Richemont said last week it was in advanced talks with Farfetch about selling it a minority stake in its online business Yoox Net-a-Porter (YNAP). It added it would also invite other firms to participate in turning YNAP into an industry-wide platform with no overall controlling shareholder.

Farfetch chief executive Jose Neves said during the company's third-quarter earnings call that the luxury brands are still in negotiations. He could not provide timing on transaction as "there is no guarantee any deal will be successfully completed."

"I think...we will be invited to participate in the discussions," Lorenzo Bertelli, the group's 33-year-old marketing chief and son of CEO Patrizio Bertelli, told an investors' presentation in Milan.

"It's premature and the scenario is still not clear enough to answer, but we are not saying "no" a priori," he said when asked if Prada could invest in the venture.

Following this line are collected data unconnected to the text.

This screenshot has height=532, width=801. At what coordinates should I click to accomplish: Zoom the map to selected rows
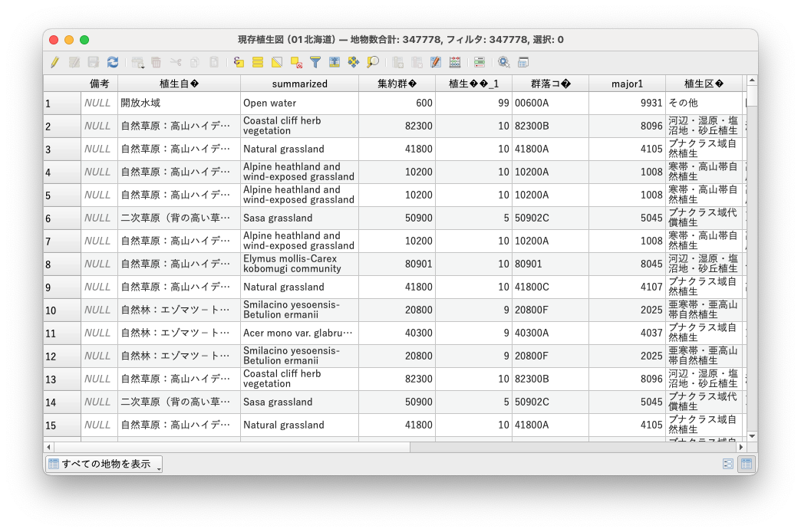tap(373, 62)
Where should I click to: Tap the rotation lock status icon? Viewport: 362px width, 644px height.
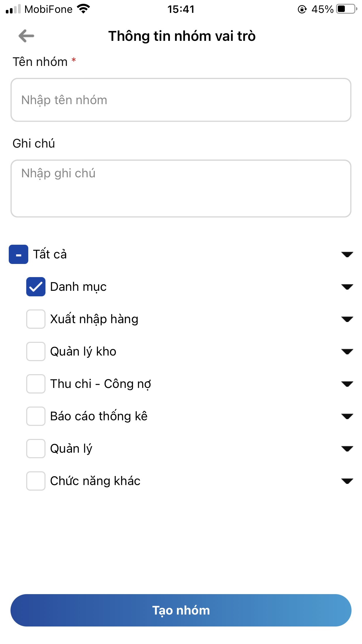click(x=302, y=9)
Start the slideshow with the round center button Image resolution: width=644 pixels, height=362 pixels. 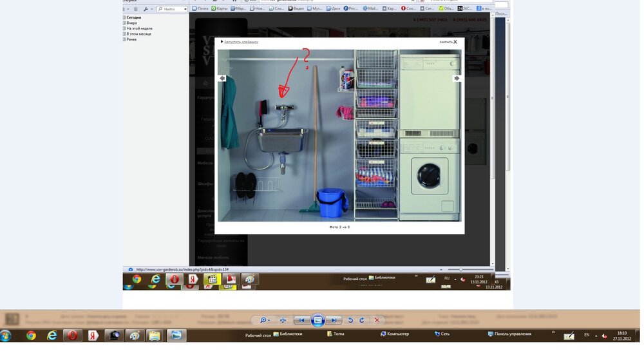click(x=317, y=320)
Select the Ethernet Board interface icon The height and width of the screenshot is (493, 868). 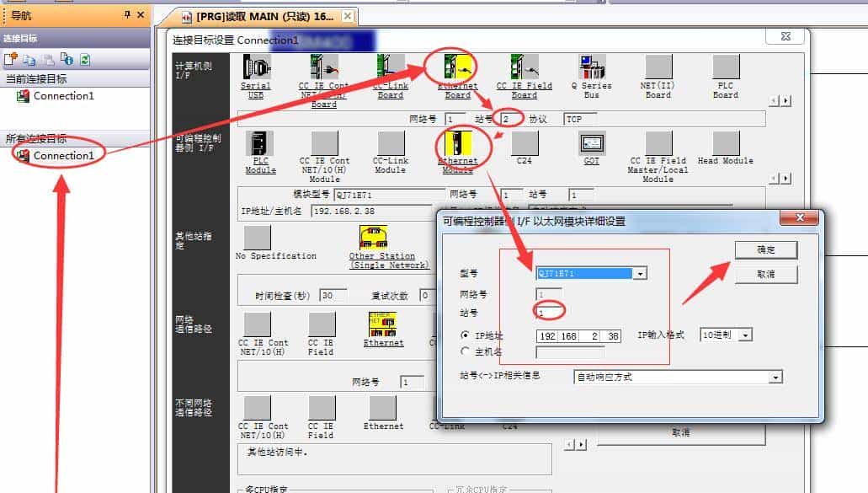point(455,67)
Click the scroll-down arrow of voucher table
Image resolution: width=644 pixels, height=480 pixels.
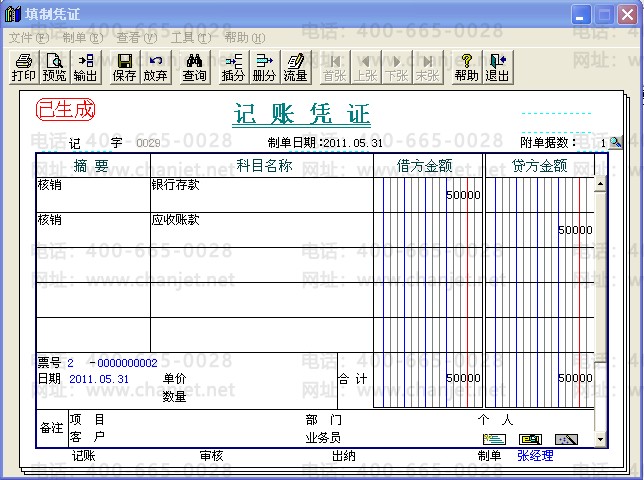click(600, 439)
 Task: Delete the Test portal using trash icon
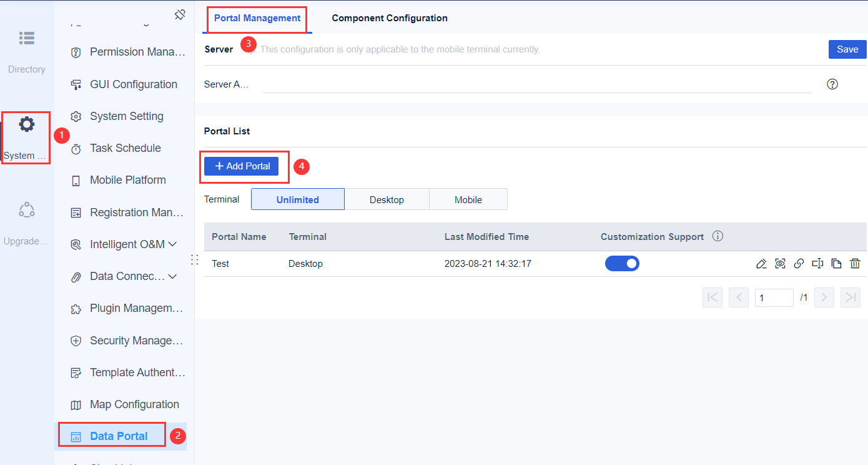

Patrizio Bertelli, who with his wife and creative designer Miuccia Prada has transformed a family-owned brand into one of the world's top luxury groups and vowed to keep it independent, said he could hand over the reins to Lorenzo in the next three to four years. Bertelli senior is 75.

SALES TARGET

Unveiling Prada's medium-term strategy, the pair said they aimed for sales to reach 4.5 billion euros ($5.1 billion), compared with 3.2 billion euros in 2019, before the pandemic struck, and record sales of 3.6 billion euros it posted in 2013.

The focus will be on moving Prada upmarket and doubling the online share of retail sales to 15% - still below an industry average of around 20% but way above the 2% level prior to the global health emergency.

The Hong Kong-listed group, known for its minimalist looks, was in the middle of a strategic revamp to revive sales when the crisis hit retailers across the globe by forcing them to temporarily shut stores and depriving them of tourist shopping.

It said on Thursday that retail sales in the three months to September had grown by 18% compared to the same period in 2019, an acceleration from the 13% growth rate of the second quarter.

It expects revenues to grow above 2019 levels this year after falling to 2.4 billion euros in 2020.

In the medium term it targets an operating profit of 20% of total sales, more than twice the 2019 level, a goal that some analysts said was underwhelming when compared with brands like Gucci or Louis Vuitton.

Executives said that Prada, less exposed to higher-margin leather goods and handbags than rivals, was planning to invest in those product categories to boost margins. "We think those targets are not under-ambitious, but reasonable and realistic," said Alessandra Cozzani, the group's finance chief.